_Brief:_
Output as a JSON list of strings, one per line and omitting blank lines, the rows from the line containing "has width=1350, height=790." up to and including the line containing "point(340,87)".
——————
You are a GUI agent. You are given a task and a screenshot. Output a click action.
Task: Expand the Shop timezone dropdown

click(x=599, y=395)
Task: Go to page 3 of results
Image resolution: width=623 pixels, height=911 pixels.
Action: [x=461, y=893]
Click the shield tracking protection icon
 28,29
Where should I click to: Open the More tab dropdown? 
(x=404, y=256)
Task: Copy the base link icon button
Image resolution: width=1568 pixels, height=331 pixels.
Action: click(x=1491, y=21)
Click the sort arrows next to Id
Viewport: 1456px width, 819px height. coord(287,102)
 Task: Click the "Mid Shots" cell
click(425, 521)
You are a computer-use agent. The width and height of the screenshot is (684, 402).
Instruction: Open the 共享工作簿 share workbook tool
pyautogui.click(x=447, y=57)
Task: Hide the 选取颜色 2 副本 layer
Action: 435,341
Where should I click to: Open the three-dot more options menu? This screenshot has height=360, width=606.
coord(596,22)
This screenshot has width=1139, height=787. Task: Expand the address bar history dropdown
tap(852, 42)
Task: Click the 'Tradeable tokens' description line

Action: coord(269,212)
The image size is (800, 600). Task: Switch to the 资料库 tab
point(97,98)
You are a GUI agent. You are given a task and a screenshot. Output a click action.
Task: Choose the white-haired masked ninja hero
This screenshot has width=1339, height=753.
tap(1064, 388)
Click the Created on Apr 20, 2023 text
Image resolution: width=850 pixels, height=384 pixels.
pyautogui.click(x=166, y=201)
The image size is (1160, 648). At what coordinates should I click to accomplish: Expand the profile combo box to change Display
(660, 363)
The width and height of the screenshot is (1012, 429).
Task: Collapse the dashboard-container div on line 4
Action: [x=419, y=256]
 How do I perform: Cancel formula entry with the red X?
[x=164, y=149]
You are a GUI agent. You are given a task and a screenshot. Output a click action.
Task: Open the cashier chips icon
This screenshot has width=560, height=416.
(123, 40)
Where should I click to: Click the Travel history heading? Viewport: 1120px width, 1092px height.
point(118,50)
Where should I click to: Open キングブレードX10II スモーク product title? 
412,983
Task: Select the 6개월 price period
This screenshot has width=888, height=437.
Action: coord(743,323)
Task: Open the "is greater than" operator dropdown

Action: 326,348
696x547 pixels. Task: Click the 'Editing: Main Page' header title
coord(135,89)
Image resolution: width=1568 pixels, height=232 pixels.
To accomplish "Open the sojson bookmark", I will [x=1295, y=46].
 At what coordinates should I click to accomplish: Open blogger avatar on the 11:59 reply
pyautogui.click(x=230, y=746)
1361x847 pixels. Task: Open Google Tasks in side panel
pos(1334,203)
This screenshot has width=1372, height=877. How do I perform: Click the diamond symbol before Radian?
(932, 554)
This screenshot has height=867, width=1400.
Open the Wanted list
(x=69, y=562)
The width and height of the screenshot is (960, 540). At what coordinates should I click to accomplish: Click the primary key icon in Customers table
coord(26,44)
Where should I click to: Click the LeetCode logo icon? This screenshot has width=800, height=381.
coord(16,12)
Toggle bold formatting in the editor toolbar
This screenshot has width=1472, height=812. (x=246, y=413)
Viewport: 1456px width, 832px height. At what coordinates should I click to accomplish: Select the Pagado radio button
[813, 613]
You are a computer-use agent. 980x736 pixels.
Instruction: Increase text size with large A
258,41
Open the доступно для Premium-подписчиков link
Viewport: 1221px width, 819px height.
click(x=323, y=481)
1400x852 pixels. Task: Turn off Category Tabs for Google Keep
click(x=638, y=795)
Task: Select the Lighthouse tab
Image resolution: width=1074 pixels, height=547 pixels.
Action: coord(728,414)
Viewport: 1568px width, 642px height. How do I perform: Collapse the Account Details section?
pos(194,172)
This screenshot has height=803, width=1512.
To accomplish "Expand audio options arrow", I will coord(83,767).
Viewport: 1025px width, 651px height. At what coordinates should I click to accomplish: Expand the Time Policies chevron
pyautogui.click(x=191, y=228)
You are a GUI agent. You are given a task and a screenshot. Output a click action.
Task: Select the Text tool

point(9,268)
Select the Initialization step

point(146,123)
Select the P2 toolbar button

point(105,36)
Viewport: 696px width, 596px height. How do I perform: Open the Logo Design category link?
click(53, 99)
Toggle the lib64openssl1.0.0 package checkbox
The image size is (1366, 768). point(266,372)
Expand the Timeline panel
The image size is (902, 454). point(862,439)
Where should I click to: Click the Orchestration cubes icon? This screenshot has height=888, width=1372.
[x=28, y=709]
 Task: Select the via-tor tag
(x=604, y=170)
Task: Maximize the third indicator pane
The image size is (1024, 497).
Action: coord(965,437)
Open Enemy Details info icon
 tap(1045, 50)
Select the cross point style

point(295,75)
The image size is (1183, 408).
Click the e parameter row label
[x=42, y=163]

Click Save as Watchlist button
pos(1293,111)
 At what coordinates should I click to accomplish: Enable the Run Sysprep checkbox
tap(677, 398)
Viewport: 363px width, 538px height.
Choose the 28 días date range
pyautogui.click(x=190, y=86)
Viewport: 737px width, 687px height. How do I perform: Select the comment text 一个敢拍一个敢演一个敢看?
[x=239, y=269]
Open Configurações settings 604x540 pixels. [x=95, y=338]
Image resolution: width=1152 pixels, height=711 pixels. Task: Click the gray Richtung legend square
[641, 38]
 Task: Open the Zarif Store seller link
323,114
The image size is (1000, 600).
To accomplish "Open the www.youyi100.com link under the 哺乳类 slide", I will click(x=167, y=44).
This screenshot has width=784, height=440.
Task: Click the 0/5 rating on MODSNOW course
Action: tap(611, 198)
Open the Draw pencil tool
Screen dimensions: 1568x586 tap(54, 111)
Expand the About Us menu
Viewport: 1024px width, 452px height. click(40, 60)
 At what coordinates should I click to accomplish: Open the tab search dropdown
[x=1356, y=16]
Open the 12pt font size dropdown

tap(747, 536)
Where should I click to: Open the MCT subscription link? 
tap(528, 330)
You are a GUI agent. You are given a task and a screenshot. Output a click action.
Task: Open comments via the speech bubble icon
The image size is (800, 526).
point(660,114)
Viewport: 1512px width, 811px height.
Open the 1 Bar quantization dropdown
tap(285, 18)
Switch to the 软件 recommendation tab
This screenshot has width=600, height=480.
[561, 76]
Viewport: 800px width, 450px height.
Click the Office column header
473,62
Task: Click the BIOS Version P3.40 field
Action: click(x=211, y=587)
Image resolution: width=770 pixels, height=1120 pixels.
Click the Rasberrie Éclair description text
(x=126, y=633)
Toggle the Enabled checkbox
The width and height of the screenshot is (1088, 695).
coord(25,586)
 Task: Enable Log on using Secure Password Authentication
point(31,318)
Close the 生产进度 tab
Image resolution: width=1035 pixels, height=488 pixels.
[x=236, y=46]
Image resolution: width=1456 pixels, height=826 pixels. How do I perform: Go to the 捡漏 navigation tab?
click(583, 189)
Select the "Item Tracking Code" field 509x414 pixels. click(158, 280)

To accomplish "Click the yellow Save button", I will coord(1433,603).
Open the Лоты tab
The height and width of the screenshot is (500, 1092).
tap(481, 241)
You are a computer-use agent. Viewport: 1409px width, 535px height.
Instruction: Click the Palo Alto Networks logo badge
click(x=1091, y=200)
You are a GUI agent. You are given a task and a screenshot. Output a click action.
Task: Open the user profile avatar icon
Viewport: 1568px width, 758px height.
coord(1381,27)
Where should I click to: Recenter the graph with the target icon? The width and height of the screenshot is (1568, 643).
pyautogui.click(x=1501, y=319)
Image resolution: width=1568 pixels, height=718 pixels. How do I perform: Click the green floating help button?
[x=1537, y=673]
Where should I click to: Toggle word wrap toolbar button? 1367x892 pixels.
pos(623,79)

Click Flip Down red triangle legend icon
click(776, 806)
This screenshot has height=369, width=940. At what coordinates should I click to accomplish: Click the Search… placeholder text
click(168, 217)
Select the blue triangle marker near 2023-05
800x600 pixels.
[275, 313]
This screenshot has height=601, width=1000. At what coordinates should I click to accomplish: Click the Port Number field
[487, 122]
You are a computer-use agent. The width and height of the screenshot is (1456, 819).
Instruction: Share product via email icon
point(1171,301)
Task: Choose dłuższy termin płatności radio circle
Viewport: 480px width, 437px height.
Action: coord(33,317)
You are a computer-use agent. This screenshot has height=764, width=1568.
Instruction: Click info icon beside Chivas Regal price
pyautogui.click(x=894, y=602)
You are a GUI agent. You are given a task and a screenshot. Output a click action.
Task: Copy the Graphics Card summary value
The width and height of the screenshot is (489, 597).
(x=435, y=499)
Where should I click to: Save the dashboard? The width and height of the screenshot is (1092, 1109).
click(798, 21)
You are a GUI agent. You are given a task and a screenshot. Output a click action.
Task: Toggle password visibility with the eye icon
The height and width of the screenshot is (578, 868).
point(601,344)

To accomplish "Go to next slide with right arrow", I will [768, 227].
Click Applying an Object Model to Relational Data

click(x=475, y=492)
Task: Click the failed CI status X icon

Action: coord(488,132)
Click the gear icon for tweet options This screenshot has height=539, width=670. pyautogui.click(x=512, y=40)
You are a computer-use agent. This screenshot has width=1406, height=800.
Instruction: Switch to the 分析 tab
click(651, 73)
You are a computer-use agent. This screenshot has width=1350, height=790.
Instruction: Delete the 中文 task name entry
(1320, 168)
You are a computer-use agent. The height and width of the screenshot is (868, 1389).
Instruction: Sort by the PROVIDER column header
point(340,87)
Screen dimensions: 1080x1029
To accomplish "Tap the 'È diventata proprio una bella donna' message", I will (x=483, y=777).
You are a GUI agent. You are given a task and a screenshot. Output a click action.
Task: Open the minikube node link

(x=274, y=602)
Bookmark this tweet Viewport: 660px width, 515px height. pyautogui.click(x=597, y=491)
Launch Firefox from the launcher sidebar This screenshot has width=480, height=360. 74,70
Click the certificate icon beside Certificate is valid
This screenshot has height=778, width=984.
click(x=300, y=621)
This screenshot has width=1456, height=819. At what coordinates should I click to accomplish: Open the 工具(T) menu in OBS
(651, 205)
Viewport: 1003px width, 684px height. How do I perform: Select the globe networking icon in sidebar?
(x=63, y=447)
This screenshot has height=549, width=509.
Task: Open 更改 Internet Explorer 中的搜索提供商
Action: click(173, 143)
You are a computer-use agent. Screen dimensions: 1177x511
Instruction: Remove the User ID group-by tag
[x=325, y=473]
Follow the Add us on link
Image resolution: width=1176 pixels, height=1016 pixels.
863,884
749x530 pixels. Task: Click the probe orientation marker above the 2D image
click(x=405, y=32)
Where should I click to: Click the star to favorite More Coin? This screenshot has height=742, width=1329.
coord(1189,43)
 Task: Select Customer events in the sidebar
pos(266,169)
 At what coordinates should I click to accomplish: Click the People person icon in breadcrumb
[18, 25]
——————
_Result of the task:_
[
  "You are a computer-use agent. This screenshot has width=1350, height=790.",
  "Instruction: Delete the 中文 task name entry",
  "(1320, 168)",
  "You are a computer-use agent. The height and width of the screenshot is (868, 1389).",
  "Instruction: Sort by the PROVIDER column header",
  "point(340,87)"
]